▶ WHAT IS BEING ASKED: State how many lines of the records contain the string "computer". Give the number alone.

▶ DATA UNDER STUDY:
=== Begin Enclosure ===
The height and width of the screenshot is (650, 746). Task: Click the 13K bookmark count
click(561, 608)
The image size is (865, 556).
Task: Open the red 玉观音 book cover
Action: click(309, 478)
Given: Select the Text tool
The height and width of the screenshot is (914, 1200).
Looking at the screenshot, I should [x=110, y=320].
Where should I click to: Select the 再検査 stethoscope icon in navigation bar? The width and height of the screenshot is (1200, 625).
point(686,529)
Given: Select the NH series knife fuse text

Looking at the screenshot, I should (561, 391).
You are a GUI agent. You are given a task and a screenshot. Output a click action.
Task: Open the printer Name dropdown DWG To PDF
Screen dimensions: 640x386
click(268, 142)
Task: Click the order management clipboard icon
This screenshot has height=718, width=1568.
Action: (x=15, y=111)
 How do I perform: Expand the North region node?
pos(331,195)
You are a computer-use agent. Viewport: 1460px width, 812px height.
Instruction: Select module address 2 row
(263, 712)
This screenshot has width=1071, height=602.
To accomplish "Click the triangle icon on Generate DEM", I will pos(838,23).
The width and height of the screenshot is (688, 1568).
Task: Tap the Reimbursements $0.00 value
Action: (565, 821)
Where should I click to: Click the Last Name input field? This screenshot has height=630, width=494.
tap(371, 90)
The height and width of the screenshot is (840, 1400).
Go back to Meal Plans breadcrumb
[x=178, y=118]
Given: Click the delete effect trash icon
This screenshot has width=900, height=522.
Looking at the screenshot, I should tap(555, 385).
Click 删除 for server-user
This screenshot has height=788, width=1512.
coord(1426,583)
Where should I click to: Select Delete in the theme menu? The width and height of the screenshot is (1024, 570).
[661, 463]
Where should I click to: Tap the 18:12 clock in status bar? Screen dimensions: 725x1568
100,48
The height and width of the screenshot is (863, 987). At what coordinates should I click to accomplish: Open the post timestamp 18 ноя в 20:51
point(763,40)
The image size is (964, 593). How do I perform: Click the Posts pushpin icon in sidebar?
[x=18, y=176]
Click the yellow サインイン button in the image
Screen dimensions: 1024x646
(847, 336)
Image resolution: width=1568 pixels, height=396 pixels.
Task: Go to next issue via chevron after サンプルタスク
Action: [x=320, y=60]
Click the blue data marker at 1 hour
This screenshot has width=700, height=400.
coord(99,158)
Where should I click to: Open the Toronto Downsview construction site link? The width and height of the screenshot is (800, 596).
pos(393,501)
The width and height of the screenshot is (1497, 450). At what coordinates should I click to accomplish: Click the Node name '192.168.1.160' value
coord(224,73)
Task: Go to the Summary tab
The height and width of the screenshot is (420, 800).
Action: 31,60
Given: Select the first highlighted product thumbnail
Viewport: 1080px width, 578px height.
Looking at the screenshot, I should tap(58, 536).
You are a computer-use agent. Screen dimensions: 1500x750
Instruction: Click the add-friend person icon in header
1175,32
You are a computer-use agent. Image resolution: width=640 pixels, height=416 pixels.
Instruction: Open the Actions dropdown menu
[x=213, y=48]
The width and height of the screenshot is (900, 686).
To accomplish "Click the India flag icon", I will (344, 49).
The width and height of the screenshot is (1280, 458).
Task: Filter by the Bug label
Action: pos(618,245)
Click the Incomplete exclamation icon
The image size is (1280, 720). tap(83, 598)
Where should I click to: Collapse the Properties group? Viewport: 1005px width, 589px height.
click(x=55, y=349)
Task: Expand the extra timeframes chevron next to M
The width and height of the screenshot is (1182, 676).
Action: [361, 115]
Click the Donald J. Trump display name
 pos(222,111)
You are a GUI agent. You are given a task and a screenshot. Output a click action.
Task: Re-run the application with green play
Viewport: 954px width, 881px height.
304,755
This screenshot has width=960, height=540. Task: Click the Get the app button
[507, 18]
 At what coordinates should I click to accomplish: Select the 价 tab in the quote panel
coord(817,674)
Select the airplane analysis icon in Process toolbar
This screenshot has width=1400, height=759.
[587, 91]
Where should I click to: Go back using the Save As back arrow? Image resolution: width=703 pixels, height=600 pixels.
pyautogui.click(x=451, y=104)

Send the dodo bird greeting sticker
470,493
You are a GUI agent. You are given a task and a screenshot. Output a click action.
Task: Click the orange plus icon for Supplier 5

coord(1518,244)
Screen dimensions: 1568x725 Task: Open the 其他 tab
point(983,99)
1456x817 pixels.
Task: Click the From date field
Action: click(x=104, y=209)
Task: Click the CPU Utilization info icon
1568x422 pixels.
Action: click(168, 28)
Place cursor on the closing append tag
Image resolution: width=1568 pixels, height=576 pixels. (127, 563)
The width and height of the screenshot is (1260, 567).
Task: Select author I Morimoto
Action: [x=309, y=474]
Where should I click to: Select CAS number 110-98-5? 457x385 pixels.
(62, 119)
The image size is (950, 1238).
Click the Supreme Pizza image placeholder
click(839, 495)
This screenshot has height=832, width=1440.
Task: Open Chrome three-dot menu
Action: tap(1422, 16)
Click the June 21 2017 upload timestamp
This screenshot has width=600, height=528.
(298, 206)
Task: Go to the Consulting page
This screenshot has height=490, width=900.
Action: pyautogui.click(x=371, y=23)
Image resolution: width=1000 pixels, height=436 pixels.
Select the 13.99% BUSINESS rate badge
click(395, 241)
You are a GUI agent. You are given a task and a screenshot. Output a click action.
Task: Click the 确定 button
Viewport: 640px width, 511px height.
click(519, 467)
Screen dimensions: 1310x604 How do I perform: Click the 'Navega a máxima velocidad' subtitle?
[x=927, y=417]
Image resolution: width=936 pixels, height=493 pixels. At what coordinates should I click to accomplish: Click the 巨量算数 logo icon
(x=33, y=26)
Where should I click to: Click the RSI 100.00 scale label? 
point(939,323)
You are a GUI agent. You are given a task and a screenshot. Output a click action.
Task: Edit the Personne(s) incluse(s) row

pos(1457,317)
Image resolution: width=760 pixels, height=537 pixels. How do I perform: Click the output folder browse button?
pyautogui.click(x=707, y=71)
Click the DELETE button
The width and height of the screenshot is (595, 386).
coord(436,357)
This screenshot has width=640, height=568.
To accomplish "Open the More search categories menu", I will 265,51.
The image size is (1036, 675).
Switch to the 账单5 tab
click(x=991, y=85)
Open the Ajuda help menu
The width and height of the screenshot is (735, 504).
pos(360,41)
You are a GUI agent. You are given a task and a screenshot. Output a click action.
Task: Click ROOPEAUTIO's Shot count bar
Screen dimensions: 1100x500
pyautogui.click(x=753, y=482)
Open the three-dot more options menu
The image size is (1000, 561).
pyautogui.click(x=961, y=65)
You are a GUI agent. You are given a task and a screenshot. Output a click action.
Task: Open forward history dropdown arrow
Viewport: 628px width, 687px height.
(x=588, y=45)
=== End Enclosure ===
▶ ANSWER TO THIS EXERCISE: 3